P ulseNet USA is the national molecular subtyping network established in 1996 for the purpose of rapidly identifying clusters of illness caused by foodborne bacterial pathogens through DNA fingerprinting (Swaminathan et al., 2001; Gerner-Smidt et al., 2006). The program utilizes pulsed-field gel electrophoresis (PFGE), a molecular subtyping technique that generates whole genome DNA fingerprint patterns from bacteria. Patterns are uploaded into databases and compared with locally and nationally maintained libraries for foodborne outbreak disease surveillance.

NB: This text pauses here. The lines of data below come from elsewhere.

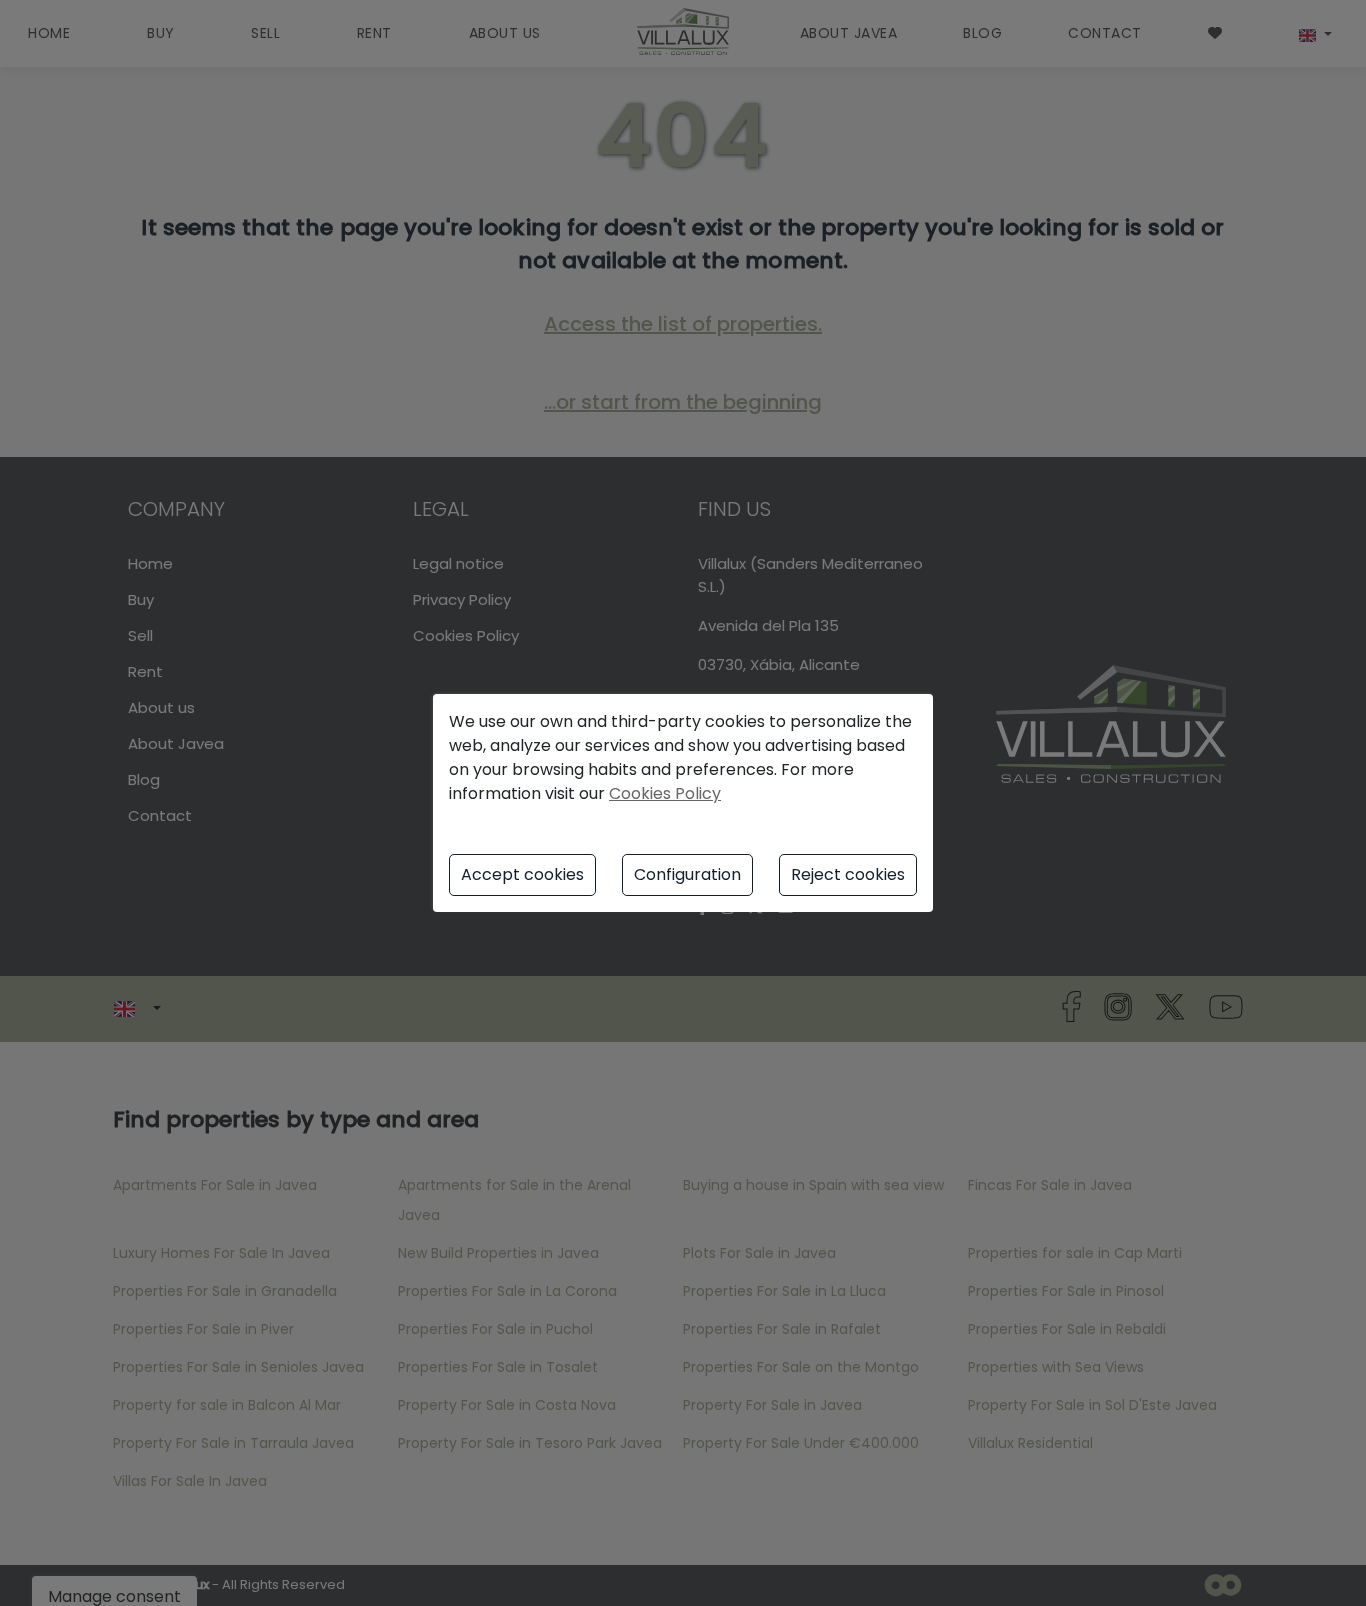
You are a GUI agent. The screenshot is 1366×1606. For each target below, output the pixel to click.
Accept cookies (522, 874)
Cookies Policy (665, 793)
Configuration (687, 874)
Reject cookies (848, 874)
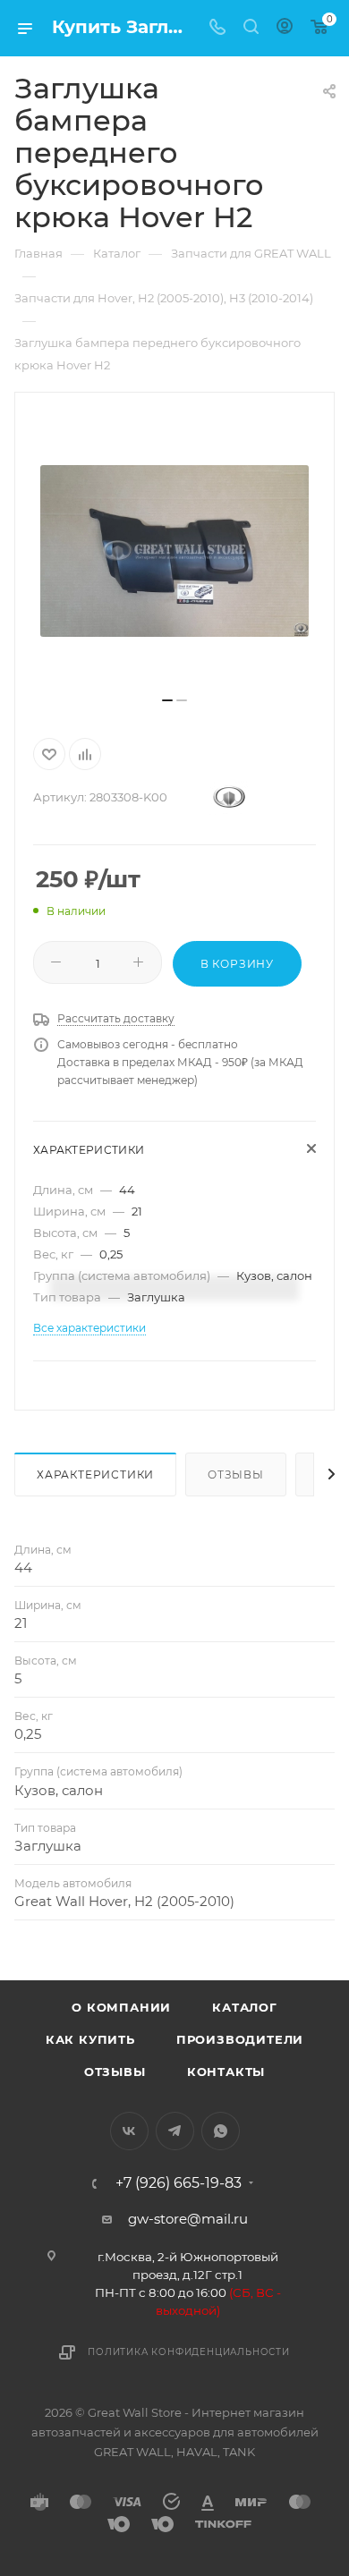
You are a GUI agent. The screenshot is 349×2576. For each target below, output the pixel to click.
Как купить (90, 2039)
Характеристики (95, 1474)
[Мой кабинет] (285, 28)
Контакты (226, 2071)
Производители (239, 2039)
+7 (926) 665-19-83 (178, 2183)
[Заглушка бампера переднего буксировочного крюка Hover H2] (174, 551)
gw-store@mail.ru (188, 2218)
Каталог (244, 2007)
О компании (121, 2007)
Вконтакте (129, 2131)
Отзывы (236, 1474)
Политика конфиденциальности (189, 2352)
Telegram (175, 2131)
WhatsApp (220, 2131)
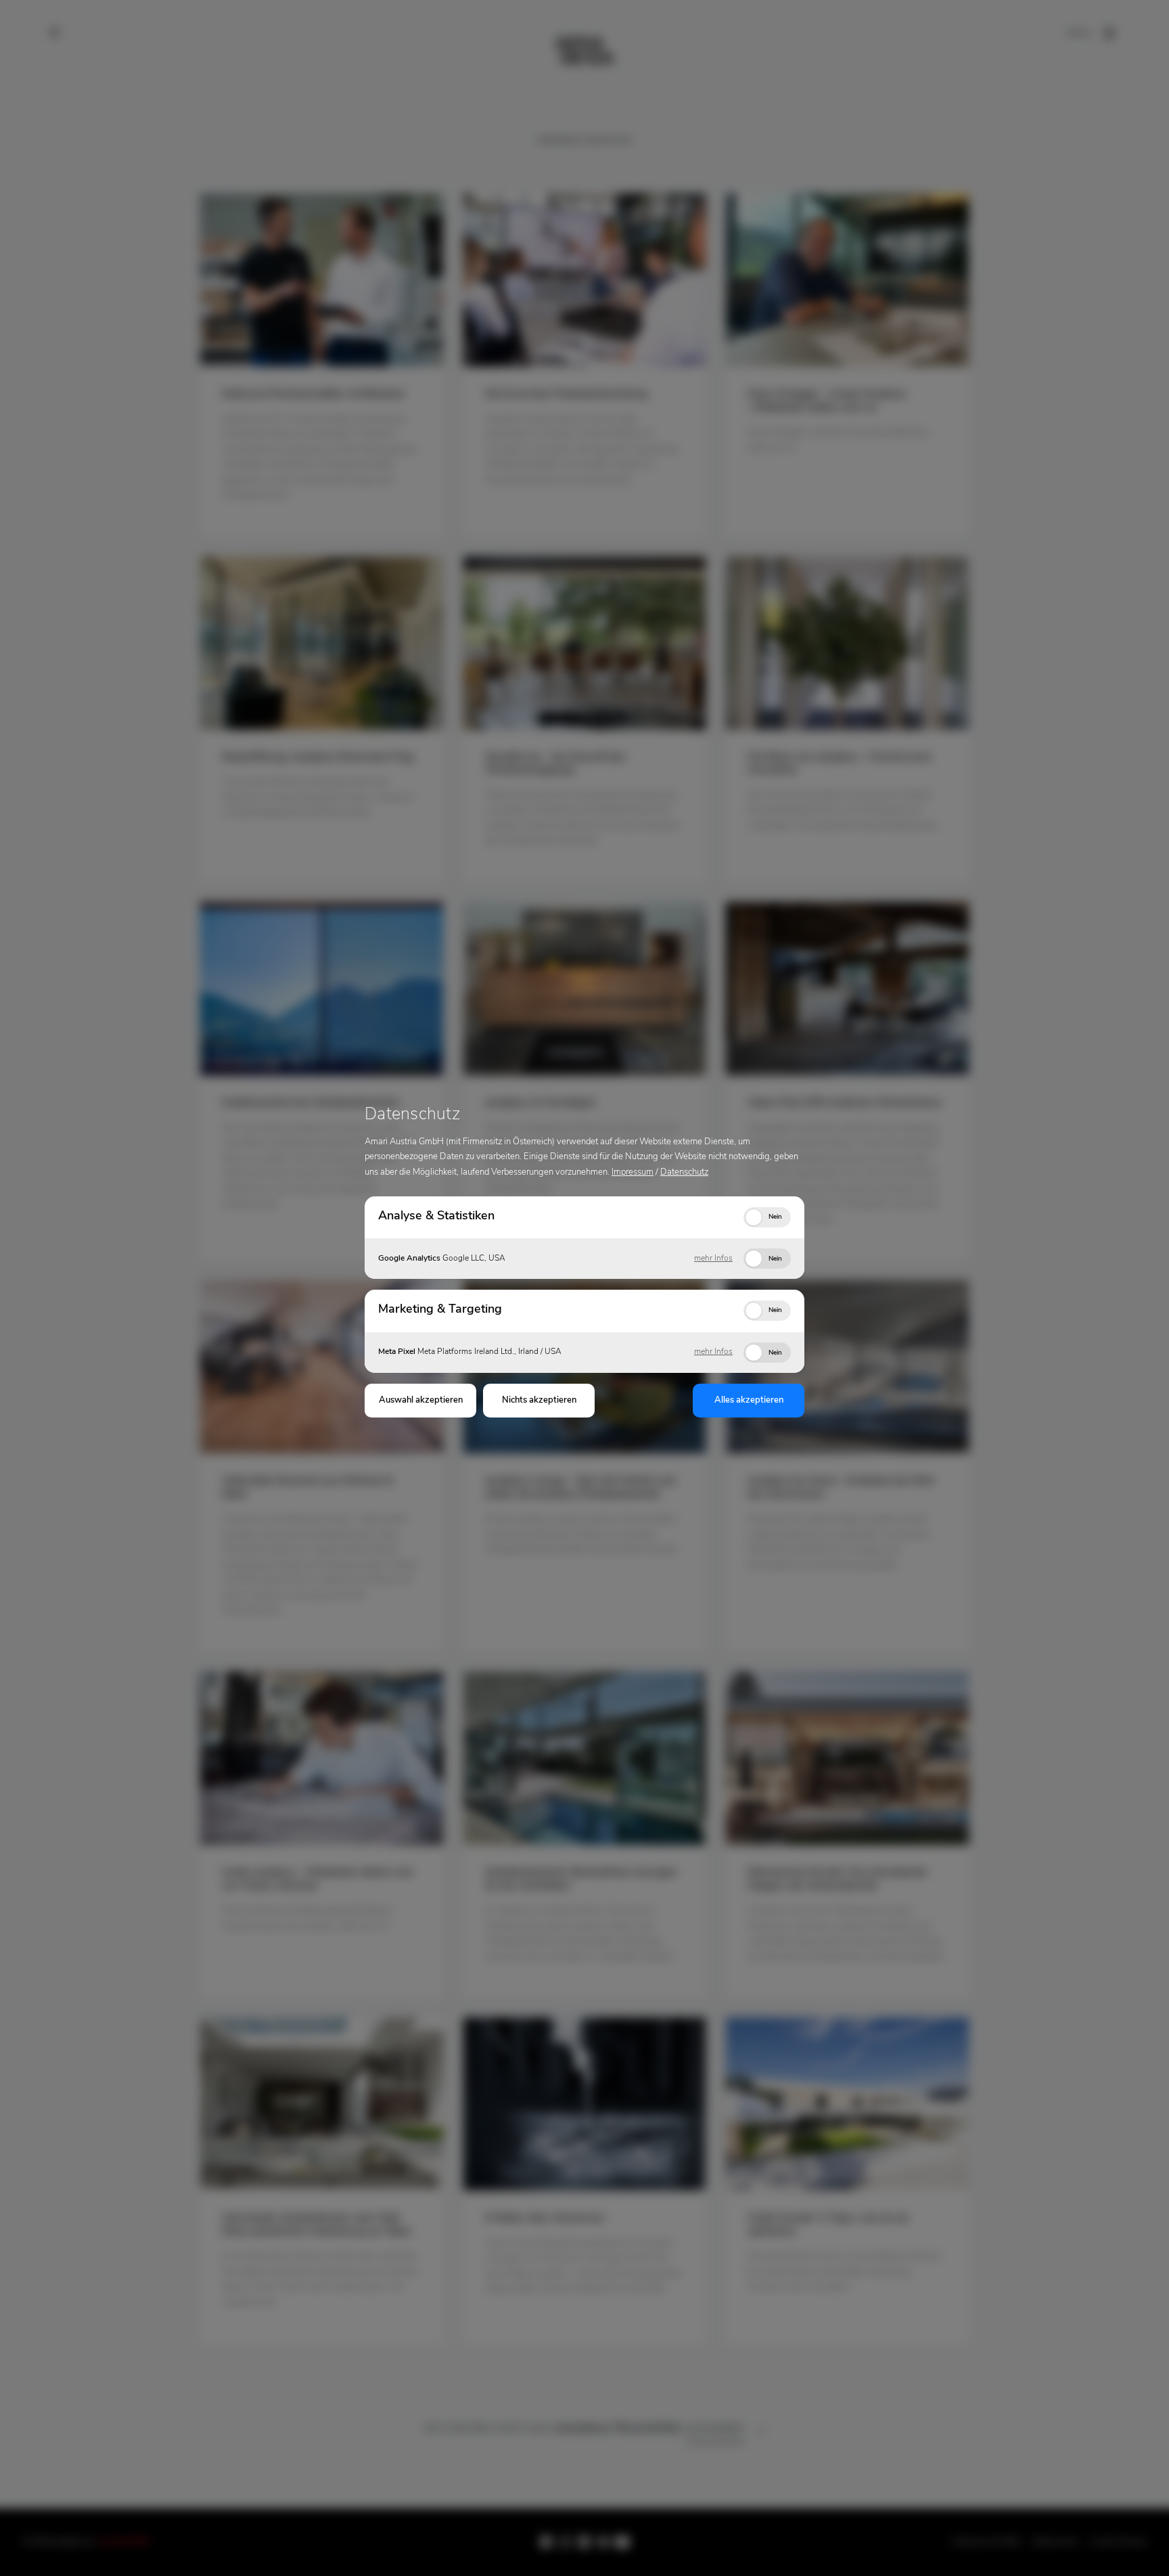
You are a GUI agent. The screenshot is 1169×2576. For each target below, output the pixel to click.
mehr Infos (713, 1259)
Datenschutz (684, 1172)
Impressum (633, 1172)
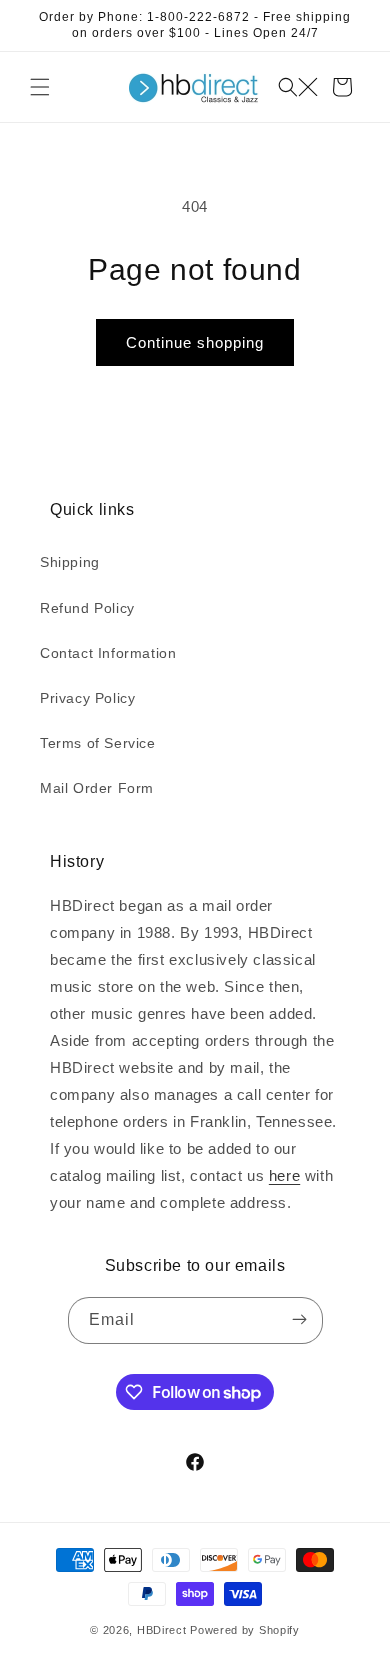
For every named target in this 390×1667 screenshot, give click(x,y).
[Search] (298, 87)
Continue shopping (195, 342)
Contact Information (108, 653)
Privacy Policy (87, 698)
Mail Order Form (97, 788)
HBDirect (162, 1630)
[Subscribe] (300, 1320)
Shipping (70, 562)
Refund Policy (87, 608)
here (284, 1175)
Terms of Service (98, 743)
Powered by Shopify (245, 1630)
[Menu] (40, 87)
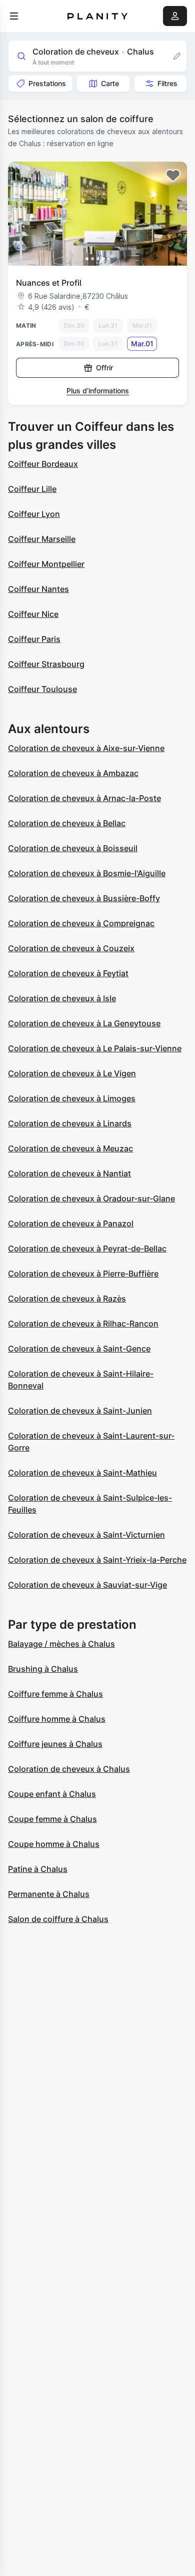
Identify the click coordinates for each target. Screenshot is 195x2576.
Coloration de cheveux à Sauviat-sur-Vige (87, 1585)
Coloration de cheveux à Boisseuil (73, 848)
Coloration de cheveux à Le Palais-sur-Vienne (95, 1048)
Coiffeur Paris (34, 639)
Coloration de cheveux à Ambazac (73, 773)
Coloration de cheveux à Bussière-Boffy (84, 898)
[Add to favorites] (173, 176)
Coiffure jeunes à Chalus (55, 1744)
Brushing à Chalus (43, 1669)
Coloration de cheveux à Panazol (71, 1223)
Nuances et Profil (49, 283)
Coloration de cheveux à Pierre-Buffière (83, 1273)
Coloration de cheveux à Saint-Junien (80, 1411)
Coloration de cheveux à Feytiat (68, 973)
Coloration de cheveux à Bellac (67, 823)
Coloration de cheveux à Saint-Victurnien (86, 1535)
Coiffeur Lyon (34, 514)
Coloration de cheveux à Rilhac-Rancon (83, 1324)
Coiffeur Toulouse (42, 689)
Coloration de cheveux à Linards (70, 1123)
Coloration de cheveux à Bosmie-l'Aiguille (87, 873)
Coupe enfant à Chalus (52, 1794)
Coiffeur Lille (32, 489)
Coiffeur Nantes (38, 589)
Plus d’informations (97, 390)
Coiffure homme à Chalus (57, 1719)
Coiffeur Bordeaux (43, 464)
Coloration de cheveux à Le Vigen (72, 1073)
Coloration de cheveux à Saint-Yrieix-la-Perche (97, 1560)
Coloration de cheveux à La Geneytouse (84, 1023)
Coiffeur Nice (33, 614)
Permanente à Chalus (49, 1894)
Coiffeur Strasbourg (46, 664)
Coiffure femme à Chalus (55, 1694)
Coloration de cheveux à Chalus (69, 1769)
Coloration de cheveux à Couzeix (71, 948)
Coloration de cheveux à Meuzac (70, 1148)
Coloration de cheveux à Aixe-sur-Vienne (86, 748)
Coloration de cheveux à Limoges (72, 1098)
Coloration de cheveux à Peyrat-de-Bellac (87, 1248)
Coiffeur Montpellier (46, 564)
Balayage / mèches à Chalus (61, 1644)
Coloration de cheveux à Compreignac (81, 923)
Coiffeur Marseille (42, 539)
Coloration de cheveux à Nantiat (69, 1173)
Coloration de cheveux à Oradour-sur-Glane (91, 1198)
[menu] (14, 16)
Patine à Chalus (38, 1869)
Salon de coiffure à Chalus (58, 1919)
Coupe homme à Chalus (54, 1844)
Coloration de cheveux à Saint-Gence (79, 1349)
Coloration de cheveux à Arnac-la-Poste (84, 798)
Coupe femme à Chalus (52, 1819)
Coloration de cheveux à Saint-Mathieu (82, 1473)
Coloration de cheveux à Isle (62, 998)
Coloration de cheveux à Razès (67, 1299)
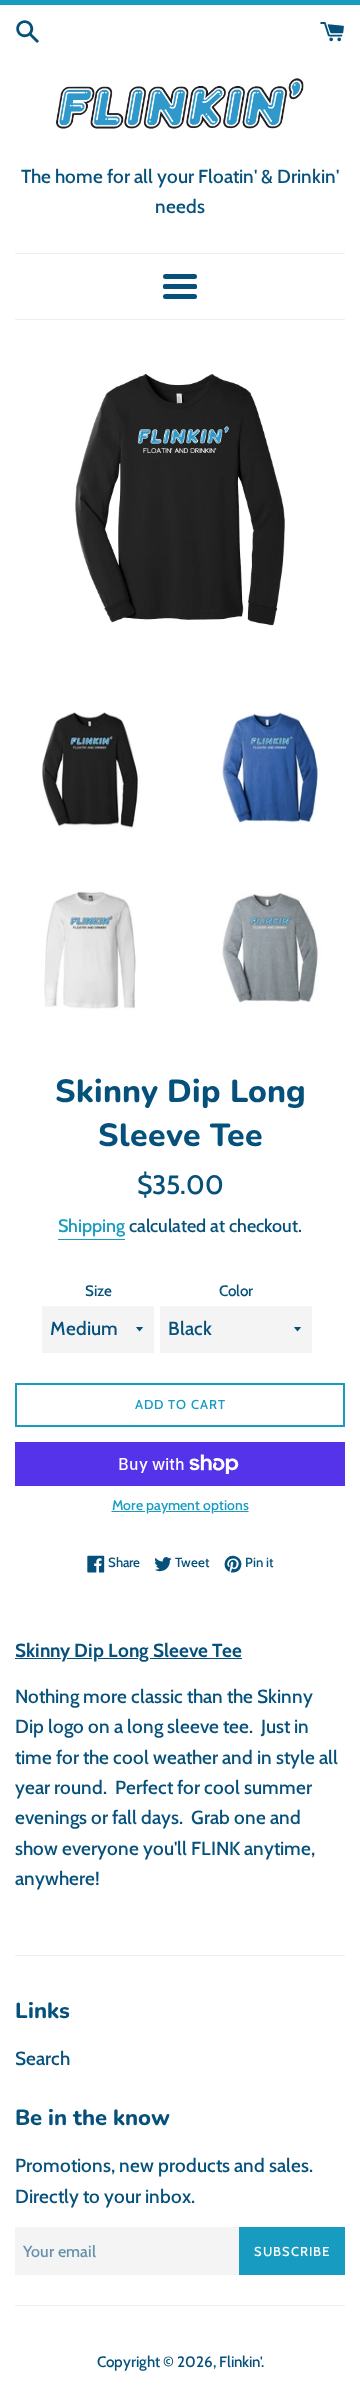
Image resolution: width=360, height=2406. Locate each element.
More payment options (180, 1504)
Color (236, 1290)
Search (42, 2058)
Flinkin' (240, 2361)
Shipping (91, 1226)
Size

The program has been instrumental in identifying diffuse foodborne outbreaks and outbreaks with fewer numbers of cases more rapidly than would be possible with traditional epidemiological methods alone (Laine et al., 2005). Central to the effectiveness of this library-based subtyping program is the use of highly standardized PFGE protocols that have been developed for many organisms, including Escherichia coli, Salmonella ssp., Shigella, Vibrio cholerae, V. parahemolyticus, Campylobacter jejuni, Yersinia pestis, and Listeria monocytogenes (Graves and Swaminathan 2001; Ribot et al., 2001, 2006; Cooper et al., 2006; Parsons et al., 2007). Routine molecular subtyping of L. monocytogenes strains has played a key role in every major outbreak of listeriosis in the United States since the addition of the standardized PulseNet PFGE protocol in 1998 (Graves et al., 2005). L. monocytogenes PFGE data have been used to detect clusters of disease early and assist in trace-back investigations to identify food and environmental sources (Tauxe, 2006).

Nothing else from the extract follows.